Tuesday, April 25, 2006

The Stiff Prick of a Troll


Fundamentalism is the stiff prick of a troll. It always seeks to be stroked or swallowed, and it hoards blood that would otherwise be nourishing the monster's small but occasionally useful brain.

Guys like Jefferson and Adams saw this clearly enough, so they did what they could in the culture that they were given—they wrote a manual for a government in which church and state were institutionally separated.

We have to go farther, in the direction that Emerson and Thoreau were pointing some 70 years after the formation of our nation. We may need to do a Lorena Bobbitt intervention on our troll. For it is not enough, it seems, to separate church from state; we need to separate from them both.

Perhaps we need a new Walden, a movement of sorts, led by each individual who opens the way to it, that I call "neo-transcendentalism." I'm working on a book about that now; but its formative spirit may lie in some ideas I expressed in a book I wrote last year. Here's an excerpt, which is offered as a starting point. The place where it leads is as yet unknown, because you're the one who will take us there. True unity arises not from blindly following behind a president or a priest into the nuclear smoke of death; but from the leadership of your true self and its guiding voice.


In case you’re already wondering, this is not to be another “society is the culprit” literary rant. We’ve all heard enough of that stuff, and it doesn’t seem to resolve many problems, does it? Instead, it saddles us with one enormous, overarching problem that seems to defy any attempt at resolution, because it is so damned big.

So for us to simply declare, “It’s all Society’s fault” (or God’s, Satan’s, or Human Nature’s fault) leads us nowhere but into a bog of despair, sloth, and the mindless self-indulgence that infects us whenever we quit on our true selves. Sure, we will have to clearly perceive the significant contribution that our societal institutions have made to the current global mess: this is the critical difference in speaking of responsibility but not fault. To acknowledge responsibility is to awaken our sense of humility: this is the way of Healing. But fault sticks to us like motor oil on a white dress. Thus, Freedom is simply the ability to transcend fault through the feeling-perception of our responsibility—to Nature and our selves.

In this moment of history, it would seem as if the human race, having been given the gift of an unutterably beautiful planet to dwell upon, has made an unspeakably brutal and horrible world of it. Therefore, our focus in this book will be on what all that means to you—how you can understand, adapt, and live beyond the errors that have been programmed into us by our culture and its authorities. To say, then, that society must bear some responsibility for the suffering we all feel in this time and culture, is simply to say that we need to make some corrections within ourselves, as individuals. For how can society be improved, except through the change that each of us creates within ourselves?
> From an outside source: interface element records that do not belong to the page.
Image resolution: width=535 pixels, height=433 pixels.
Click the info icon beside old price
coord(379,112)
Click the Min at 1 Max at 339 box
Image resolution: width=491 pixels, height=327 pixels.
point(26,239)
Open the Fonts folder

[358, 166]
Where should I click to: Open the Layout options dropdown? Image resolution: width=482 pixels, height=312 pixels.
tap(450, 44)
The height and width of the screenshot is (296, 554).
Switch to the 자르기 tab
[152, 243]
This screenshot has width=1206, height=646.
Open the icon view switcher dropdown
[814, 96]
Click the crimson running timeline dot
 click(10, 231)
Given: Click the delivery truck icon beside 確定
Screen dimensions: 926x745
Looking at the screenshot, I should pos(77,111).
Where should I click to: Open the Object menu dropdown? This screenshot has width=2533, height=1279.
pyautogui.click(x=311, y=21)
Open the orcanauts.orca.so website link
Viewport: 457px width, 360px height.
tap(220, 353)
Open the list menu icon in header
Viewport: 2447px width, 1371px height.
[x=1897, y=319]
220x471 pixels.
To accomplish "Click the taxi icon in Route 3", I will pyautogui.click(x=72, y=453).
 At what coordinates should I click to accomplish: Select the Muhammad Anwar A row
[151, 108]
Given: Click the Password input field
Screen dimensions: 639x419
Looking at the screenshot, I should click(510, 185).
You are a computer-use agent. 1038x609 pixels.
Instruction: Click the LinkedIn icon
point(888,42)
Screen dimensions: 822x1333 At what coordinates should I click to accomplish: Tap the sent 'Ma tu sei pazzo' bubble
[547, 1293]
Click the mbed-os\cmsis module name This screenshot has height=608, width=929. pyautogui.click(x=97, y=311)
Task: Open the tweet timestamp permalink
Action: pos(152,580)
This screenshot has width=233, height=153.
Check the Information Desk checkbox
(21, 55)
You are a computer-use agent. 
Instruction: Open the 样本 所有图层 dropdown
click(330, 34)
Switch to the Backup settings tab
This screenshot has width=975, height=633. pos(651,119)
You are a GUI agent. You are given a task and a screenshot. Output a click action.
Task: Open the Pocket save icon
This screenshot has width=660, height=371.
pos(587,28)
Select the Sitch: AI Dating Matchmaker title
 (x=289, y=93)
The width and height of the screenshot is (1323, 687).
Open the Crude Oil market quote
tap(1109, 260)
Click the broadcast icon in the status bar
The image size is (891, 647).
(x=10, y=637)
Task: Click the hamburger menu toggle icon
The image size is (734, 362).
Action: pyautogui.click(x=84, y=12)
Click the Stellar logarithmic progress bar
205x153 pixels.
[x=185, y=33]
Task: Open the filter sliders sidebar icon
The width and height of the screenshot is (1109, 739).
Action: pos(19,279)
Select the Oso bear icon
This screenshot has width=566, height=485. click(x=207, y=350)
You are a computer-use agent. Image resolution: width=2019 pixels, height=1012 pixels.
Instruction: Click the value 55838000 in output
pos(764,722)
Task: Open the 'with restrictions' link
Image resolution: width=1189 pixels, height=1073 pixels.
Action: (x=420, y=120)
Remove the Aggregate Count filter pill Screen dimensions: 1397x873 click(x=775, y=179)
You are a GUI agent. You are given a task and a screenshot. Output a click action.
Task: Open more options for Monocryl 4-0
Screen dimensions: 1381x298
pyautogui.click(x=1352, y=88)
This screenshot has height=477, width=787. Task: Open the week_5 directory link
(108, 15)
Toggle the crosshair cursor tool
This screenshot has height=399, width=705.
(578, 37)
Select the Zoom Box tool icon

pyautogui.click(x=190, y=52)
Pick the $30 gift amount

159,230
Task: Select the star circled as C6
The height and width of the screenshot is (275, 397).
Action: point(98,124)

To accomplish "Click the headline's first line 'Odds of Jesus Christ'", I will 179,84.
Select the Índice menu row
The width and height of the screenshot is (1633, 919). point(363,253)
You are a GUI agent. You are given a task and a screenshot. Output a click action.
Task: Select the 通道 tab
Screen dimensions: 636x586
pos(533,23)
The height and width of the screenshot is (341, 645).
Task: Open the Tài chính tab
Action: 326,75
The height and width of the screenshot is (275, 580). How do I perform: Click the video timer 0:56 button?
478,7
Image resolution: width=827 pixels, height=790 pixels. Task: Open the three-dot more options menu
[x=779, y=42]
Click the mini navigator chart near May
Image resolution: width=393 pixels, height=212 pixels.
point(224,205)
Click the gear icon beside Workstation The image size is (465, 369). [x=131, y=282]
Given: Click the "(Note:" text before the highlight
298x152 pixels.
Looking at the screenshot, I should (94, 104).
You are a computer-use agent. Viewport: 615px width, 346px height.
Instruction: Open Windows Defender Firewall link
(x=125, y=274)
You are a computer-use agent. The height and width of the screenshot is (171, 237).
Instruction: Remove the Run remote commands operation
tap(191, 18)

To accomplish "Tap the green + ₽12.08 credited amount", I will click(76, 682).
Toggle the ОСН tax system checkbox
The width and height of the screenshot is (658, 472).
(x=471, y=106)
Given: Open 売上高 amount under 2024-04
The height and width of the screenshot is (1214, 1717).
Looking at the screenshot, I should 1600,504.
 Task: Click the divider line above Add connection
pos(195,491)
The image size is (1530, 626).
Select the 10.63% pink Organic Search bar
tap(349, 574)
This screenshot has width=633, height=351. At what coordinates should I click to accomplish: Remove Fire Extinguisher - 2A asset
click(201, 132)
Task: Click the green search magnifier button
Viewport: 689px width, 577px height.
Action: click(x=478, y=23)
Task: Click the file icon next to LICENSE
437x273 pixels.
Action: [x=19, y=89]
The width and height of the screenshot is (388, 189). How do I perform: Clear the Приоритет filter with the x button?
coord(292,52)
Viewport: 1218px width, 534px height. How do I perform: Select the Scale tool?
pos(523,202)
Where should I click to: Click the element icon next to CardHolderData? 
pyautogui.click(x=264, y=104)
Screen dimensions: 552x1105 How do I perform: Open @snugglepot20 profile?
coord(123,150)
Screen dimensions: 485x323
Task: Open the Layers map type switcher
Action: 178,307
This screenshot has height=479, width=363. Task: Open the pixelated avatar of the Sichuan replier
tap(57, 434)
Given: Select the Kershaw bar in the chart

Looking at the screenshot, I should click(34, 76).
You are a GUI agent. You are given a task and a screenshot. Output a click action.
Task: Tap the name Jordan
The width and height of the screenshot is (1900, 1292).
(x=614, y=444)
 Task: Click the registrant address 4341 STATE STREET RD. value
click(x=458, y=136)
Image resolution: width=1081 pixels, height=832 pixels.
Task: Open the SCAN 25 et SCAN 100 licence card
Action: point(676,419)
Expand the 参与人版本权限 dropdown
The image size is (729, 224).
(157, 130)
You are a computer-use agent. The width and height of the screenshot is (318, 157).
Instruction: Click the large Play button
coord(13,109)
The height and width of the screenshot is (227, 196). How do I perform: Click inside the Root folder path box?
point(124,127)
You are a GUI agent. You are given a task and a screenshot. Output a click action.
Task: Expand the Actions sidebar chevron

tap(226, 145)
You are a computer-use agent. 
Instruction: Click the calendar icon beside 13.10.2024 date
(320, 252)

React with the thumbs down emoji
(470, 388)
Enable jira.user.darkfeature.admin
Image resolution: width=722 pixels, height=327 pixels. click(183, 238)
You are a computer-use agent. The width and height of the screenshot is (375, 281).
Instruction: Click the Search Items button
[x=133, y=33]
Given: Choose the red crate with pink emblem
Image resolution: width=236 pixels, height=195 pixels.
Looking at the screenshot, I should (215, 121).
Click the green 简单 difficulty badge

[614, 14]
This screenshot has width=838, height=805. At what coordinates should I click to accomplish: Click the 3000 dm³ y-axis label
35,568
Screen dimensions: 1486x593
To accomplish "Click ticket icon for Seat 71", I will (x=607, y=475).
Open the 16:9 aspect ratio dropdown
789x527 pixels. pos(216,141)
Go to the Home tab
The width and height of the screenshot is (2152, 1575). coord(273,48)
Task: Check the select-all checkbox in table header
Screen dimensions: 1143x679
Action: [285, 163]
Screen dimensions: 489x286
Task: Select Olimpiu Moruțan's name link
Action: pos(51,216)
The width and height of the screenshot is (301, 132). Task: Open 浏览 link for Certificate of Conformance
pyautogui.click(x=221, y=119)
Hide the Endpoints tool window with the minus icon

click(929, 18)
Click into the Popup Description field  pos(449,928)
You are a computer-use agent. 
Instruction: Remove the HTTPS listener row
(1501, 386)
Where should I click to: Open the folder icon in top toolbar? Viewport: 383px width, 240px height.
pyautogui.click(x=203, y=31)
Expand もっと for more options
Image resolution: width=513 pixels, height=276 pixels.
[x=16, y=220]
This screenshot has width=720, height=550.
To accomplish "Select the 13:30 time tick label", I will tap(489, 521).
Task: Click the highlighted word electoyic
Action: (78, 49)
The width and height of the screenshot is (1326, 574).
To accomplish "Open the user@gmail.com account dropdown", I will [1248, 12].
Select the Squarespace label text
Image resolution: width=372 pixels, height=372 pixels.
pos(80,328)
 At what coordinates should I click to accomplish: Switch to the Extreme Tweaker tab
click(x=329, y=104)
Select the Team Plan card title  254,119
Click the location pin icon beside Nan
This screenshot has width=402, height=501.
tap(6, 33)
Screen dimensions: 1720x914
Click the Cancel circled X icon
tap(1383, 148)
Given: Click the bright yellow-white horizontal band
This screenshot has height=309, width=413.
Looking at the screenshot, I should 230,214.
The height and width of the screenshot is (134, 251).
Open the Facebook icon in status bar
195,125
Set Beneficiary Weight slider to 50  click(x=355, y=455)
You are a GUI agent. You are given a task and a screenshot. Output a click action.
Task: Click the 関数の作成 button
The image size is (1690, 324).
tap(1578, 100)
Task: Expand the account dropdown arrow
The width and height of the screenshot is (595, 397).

So we have to begin, it seems, by understanding clearly the extent of the damage that has been done—socially but also psychologically and spiritually, within us. We will have to understand the stakes of this dark yet glimmering moment in human history: the breadth of the continuing destruction of our planet’s physical resources and our own inner resources; and then form our goals from that foundation of insight. It is possible that the best that can be done by this generation of adults is to slow the march of destruction and hatred; to throw a monkey wrench into the gears of the ideological machine that is grinding our planet and our human race into the Abyss. It will be for our children to take this suspension of ego, this quiet moment in the storm, this clearing amid the darkness that we have created for them, and carry it forward to a safer place. But the denial that is born of Despair is not an option now: your life, your children’s lives, and the life of the Earth, hang in the balance.